M. Nangaa a aussi estimé que la contestation du résultat par l'Eglise catholique dans le pays n'était pas une surprise car elle l'avait déjà fait dans le passé.

"Pour les contentieux, il n'y a que deux options", a poursuivi le responsable congolais. "Soit confirmer les résultats de la Céni, soit annuler l'élection. Annuler l'élection voudrait dire que les institutions en place se poursuivraient", a-t-il souligné, évoquant implicitement le pouvoir du président sortant Joseph Kabila depuis 2001.

"Parler du résultat, c'est un exploit", avait auparavant dit M. Nangaa, parlant d'un "effort surhumain" pour organiser ces élections au vu de la "méfiance totale" régnant en RDC.


Le directeur de HRW donne Fayulu vainqueur par 47% des voix, citant un groupe de recherche

Le directeur exécutif de l'ONG de défense des droits de l'homme Human Rights Watch (HRW), Kenneth Roth, a présenté en se trompant des résultats de l'élection présidentielle du 30 décembre dernier en République démocratique du Congo (RDC) bien différents de ceux de la Commission électorale et qui donnent la victoire à l'opposant Martin Fayulu Madidi par 47% des voix - et non pas à Félix Antoine Tshisekedi Tshilombo - en citant dans un second temps les chiffres d'un "important groupe de recherche" et non plus l'église catholique. "A quoi ressemble la manipulation pour l'élection présidentielle au Congo? ", indique-t-il sur Twitter, évoquant le comptage "concocté par le prés(ident Joseph) Kabila".

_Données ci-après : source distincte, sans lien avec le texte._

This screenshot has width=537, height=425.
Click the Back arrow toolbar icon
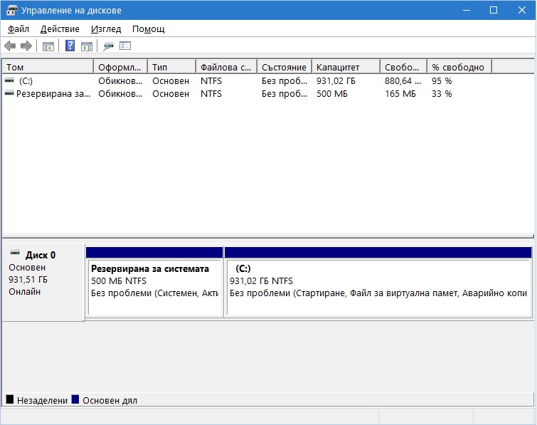tap(10, 46)
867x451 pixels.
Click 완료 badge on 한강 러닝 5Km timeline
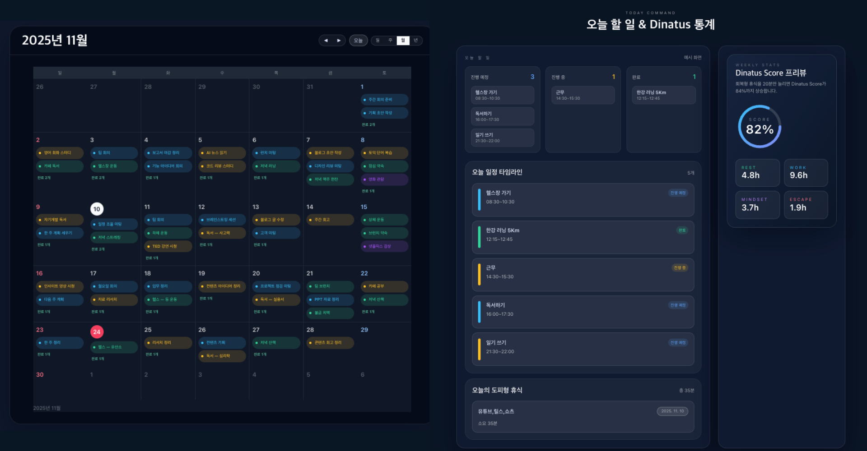tap(682, 230)
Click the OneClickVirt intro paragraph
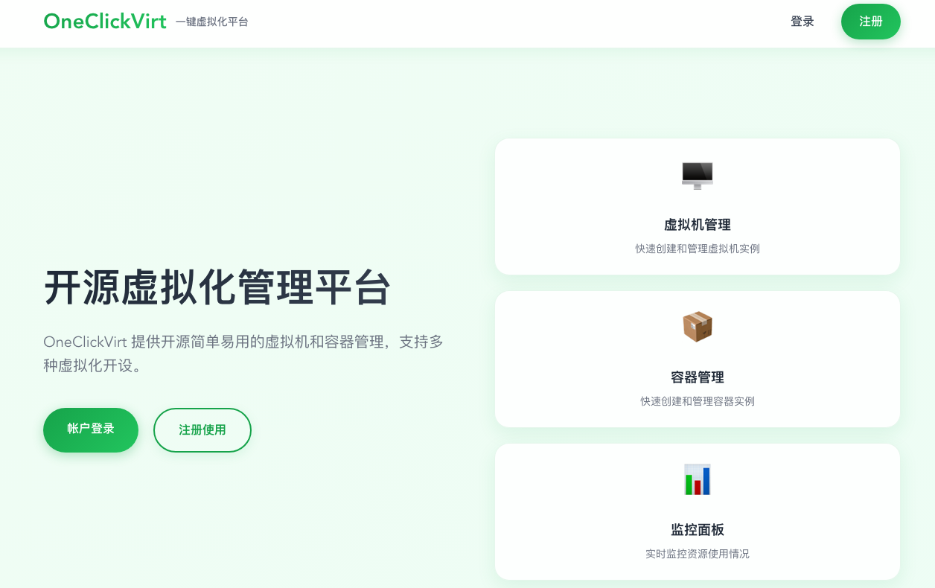The height and width of the screenshot is (588, 935). (x=243, y=354)
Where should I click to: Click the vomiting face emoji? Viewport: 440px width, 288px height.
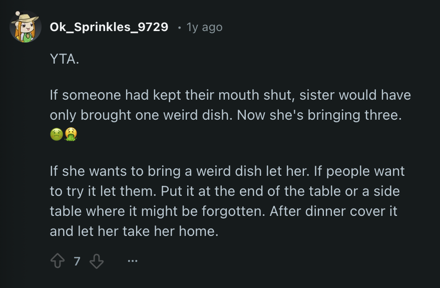click(x=71, y=135)
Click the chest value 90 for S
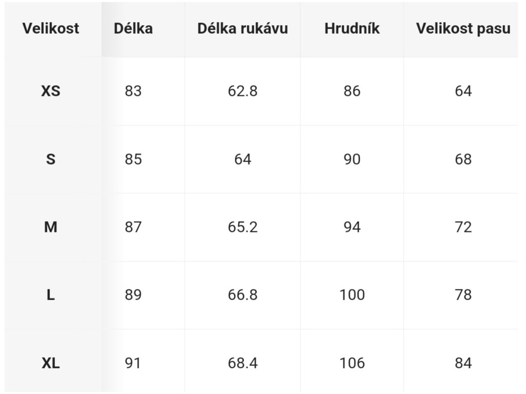This screenshot has width=526, height=394. pos(352,159)
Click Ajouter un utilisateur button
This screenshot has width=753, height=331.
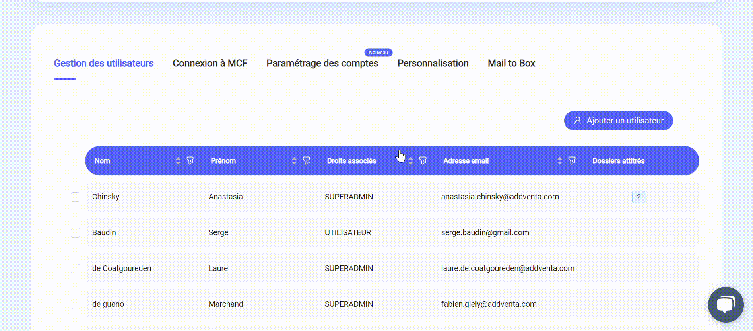click(x=618, y=121)
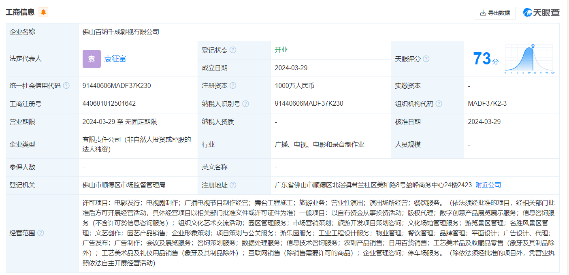Click the help icon beside 纳税人识别号
The width and height of the screenshot is (569, 275).
pyautogui.click(x=245, y=104)
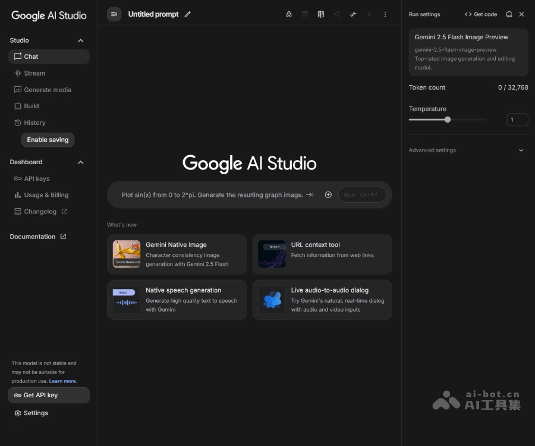
Task: Click the pencil icon to rename prompt
Action: [188, 14]
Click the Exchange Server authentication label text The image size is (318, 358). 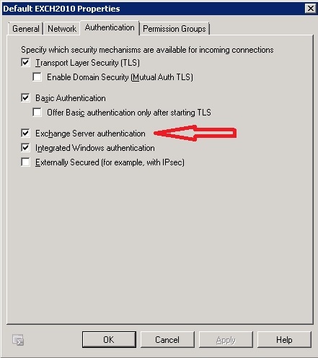90,134
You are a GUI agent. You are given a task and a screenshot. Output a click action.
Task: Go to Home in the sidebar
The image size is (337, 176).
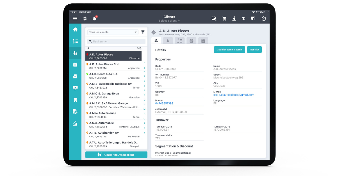[x=75, y=29]
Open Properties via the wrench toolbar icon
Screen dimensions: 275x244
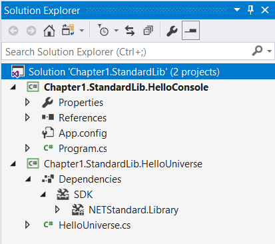pyautogui.click(x=172, y=31)
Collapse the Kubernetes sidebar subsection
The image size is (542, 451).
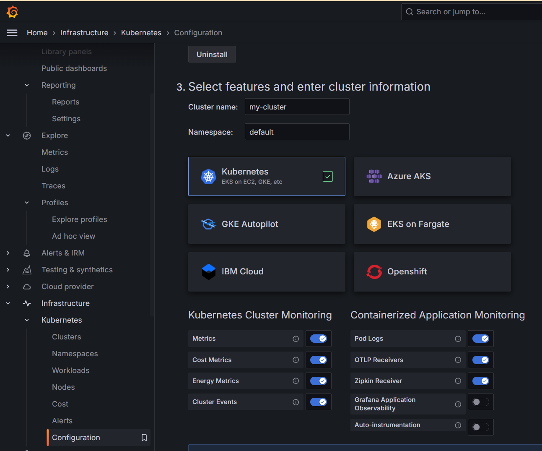27,320
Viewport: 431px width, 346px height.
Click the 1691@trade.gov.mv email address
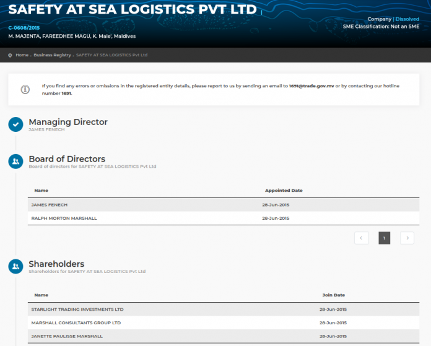tap(311, 86)
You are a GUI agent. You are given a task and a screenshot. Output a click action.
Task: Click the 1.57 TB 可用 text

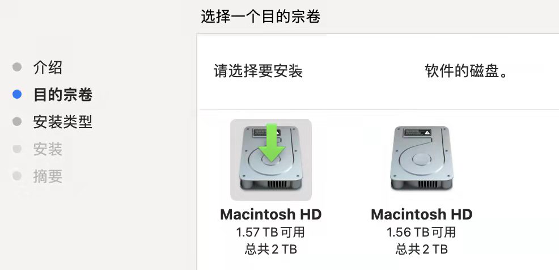point(270,232)
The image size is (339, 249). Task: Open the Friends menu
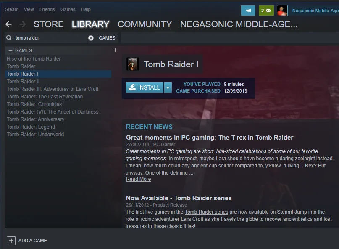tap(47, 9)
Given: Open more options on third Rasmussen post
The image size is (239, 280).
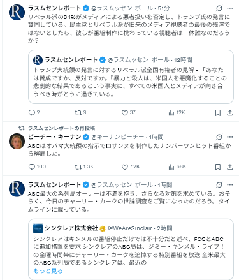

M. Roth avait d'abord fait référence au comptage indépendant organisé par l'église catholique avant de corriger son tweet pour citer un "important groupe de recherche" qu'il n'a pas autrement nommé.

Ce qui lui a valu une avalanche de critiques: un internaute, Christoph Vogel, précisant qu'il s'agissait d'un sondage pré-électoral et d'autres l'accusant d'être un agent d'influence et de décrédibiliser son organisation.

Selon M. Roth, ce "comptage indépendant" donne 47% des suffrages à M. Fayulu, le candidat de la coalition d'opposition Lamuka, 24% à M. Tshisekedi, le président du parti historique d'opposition UDPS (Union pour la Démocratie et le Progrès social), et 19% à l'ex-ministre de l'Intérieur, Emmanuel Ramazani Shadary (dit ERS), le candidat du président sortant Joseph Kabila.

Selon la Conférence épiscopale du Congo (Cenco), qui affirme avoir déployé 40.000 observateurs électoraux pour les scrutins du 30 décembre, les résultats provisoires de l'élection proclamant M. Tshisekedi vainqueur "ne correspondent pas" aux données collectées par sa mission d'observation.

"Nous constatons que les résultats de l'élection présidentielle tels que publiés par la Céni (la commission électorale indépendante) ne correspondent pas aux données collectées par notre mission d'observation à partir des bureaux de vote et de dépouillement", a déclaré jeudi le porte-parole de l'épiscopat congolais, l'abbé Donatien Nshole, lors d'une conférence de presse à Kinshasa.